JOB: Rewrite the lines below with every "green check badge" changed to "verified badge" and nothing else altered. Leave the pictures out.

DATASET:
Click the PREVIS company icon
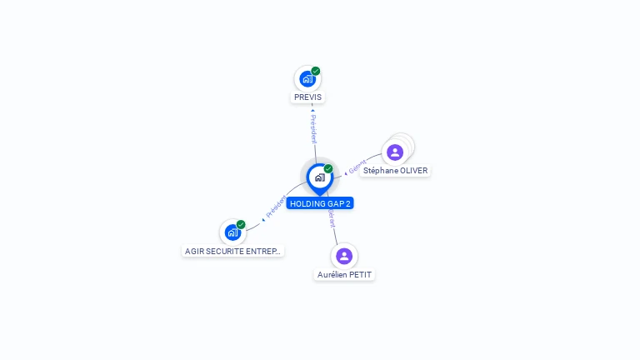(308, 79)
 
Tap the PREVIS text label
(308, 98)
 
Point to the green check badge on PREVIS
(316, 71)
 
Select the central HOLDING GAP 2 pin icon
(319, 177)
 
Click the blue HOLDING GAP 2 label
(321, 203)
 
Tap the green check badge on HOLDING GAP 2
(328, 168)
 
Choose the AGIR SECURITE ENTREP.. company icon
(232, 232)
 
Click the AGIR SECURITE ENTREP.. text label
(233, 251)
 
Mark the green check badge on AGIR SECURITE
(241, 224)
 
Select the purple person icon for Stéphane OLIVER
(395, 152)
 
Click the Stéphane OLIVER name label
(395, 170)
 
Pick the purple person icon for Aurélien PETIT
(344, 256)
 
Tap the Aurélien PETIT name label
(344, 274)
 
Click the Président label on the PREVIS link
(313, 129)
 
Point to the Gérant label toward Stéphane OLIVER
(358, 167)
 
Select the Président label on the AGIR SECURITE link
(275, 207)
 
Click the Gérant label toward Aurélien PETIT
(332, 218)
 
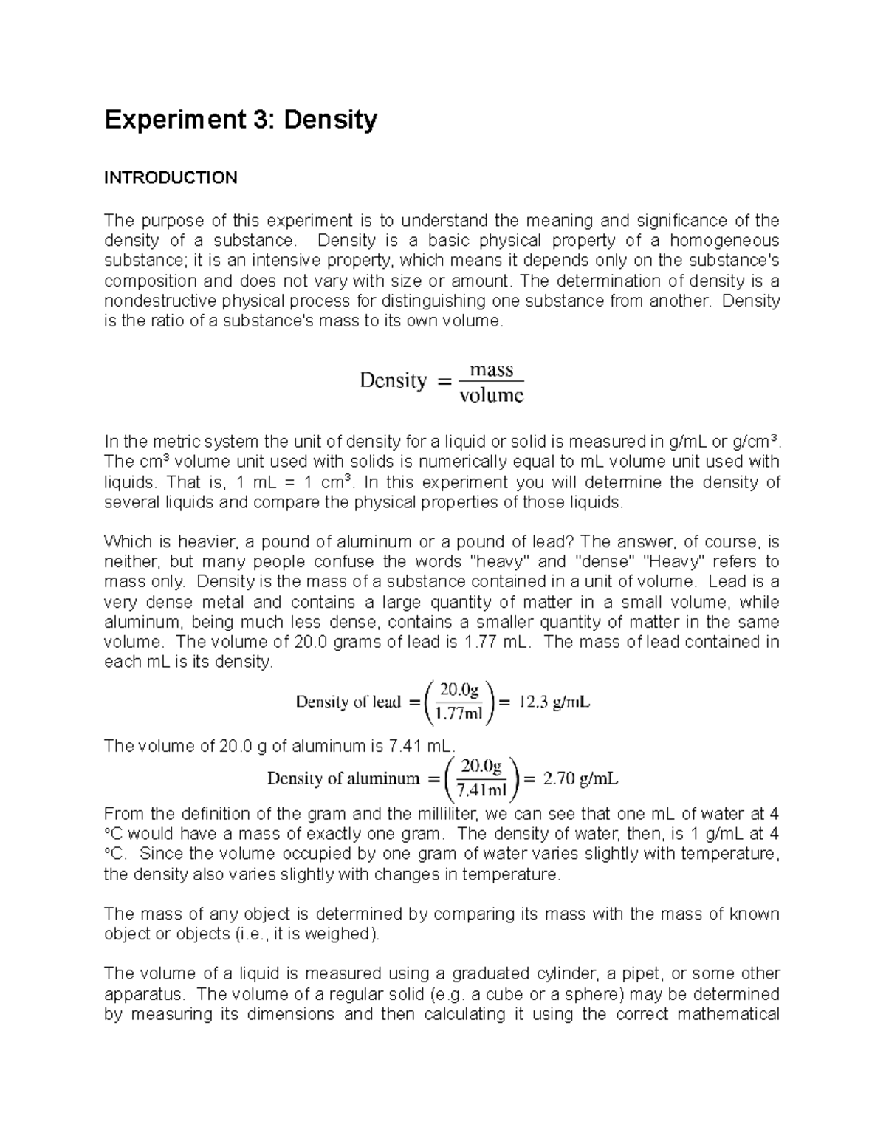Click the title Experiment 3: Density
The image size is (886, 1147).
point(241,120)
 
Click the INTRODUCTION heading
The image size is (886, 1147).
point(171,178)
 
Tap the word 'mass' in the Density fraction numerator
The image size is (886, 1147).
point(491,370)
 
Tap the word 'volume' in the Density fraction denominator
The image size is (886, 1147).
point(491,396)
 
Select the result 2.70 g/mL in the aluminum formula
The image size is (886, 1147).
point(580,778)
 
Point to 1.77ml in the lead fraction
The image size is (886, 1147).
point(459,713)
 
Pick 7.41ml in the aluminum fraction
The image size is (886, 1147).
point(481,790)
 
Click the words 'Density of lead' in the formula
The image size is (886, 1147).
point(348,702)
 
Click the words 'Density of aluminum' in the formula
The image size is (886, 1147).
point(343,778)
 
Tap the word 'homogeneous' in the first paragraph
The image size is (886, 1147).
point(724,241)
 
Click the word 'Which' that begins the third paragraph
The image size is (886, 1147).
point(127,541)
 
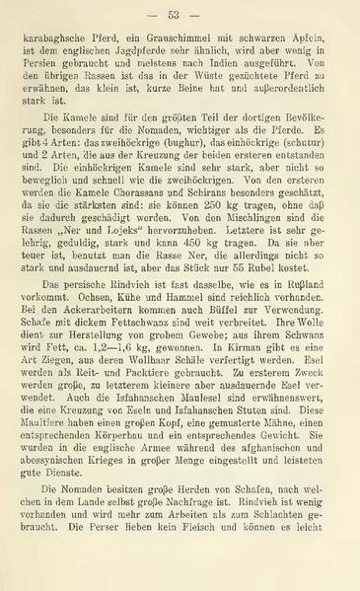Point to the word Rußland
click(x=310, y=346)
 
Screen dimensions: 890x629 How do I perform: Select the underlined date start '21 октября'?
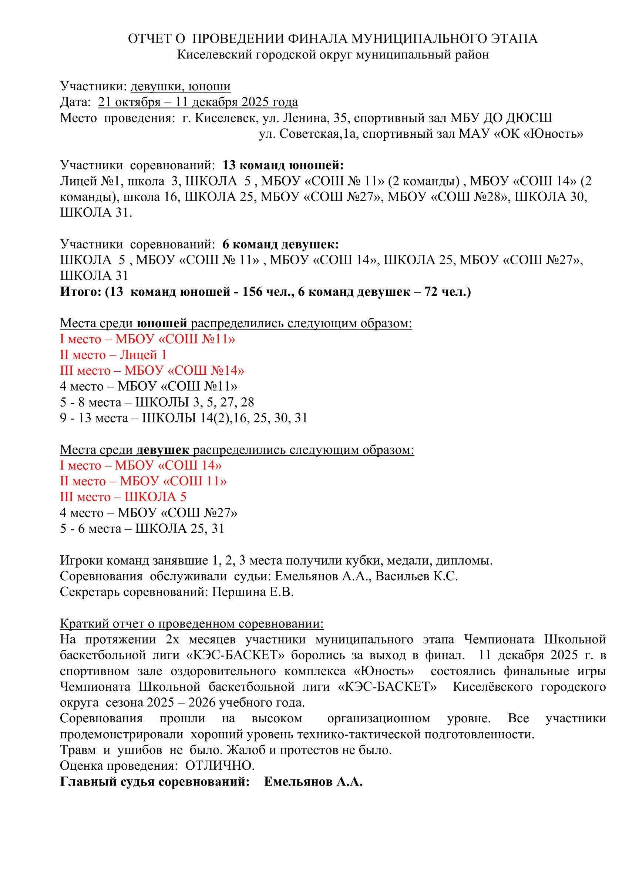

ANSWER TO THIS TASK:
Click the PREVIS company icon
(308, 79)
 
Tap the PREVIS text label
(308, 98)
 
Point to the verified badge on PREVIS
(316, 71)
 
Select the central HOLDING GAP 2 pin icon
(319, 177)
 
Click the blue HOLDING GAP 2 label
(321, 203)
 
Tap the verified badge on HOLDING GAP 2
(328, 168)
 
Choose the AGIR SECURITE ENTREP.. company icon
(232, 232)
 
Click the AGIR SECURITE ENTREP.. text label
(233, 251)
 
Mark the verified badge on AGIR SECURITE
(241, 224)
 
Select the purple person icon for Stéphane OLIVER
(395, 152)
 
Click the Stéphane OLIVER name label
(395, 170)
 
Pick the purple person icon for Aurélien PETIT
(344, 256)
 
Tap the Aurélien PETIT name label
(344, 274)
 
Click the Président label on the PREVIS link
(313, 129)
 
Point to the Gérant label toward Stéphane OLIVER
(358, 167)
 
Select the Président label on the AGIR SECURITE link
(275, 207)
 
Click the Gérant label toward Aurélien PETIT
(332, 218)
 
Click the title Experiment 3: Density
The image size is (886, 1147).
point(241,120)
 
Click the INTRODUCTION heading
The image size is (886, 1147).
point(171,178)
 
Tap the word 'mass' in the Density fraction numerator
The image size is (886, 1147).
point(491,370)
 
Tap the word 'volume' in the Density fraction denominator
The image size is (886, 1147).
point(491,396)
 
Select the result 2.70 g/mL in the aluminum formula
The image size is (886, 1147).
point(580,778)
 
Point to 1.77ml in the lead fraction
The image size is (886, 1147).
point(459,713)
 
Pick 7.41ml in the aluminum fraction
The image size is (886, 1147).
point(481,790)
 
Click the words 'Density of lead' in the formula
The image size is (886, 1147).
point(348,702)
 
Click the words 'Density of aluminum' in the formula
The image size is (886, 1147).
point(343,778)
 
Tap the word 'homogeneous' in the first paragraph
The image size is (886, 1147).
point(724,241)
 
Click the word 'Which' that begins the third paragraph
The image size is (886, 1147).
point(127,541)
 
Point to the word Rußland
click(x=310, y=346)
 
Screen dimensions: 890x629 How do I perform: Select the underlined date start '21 октября'?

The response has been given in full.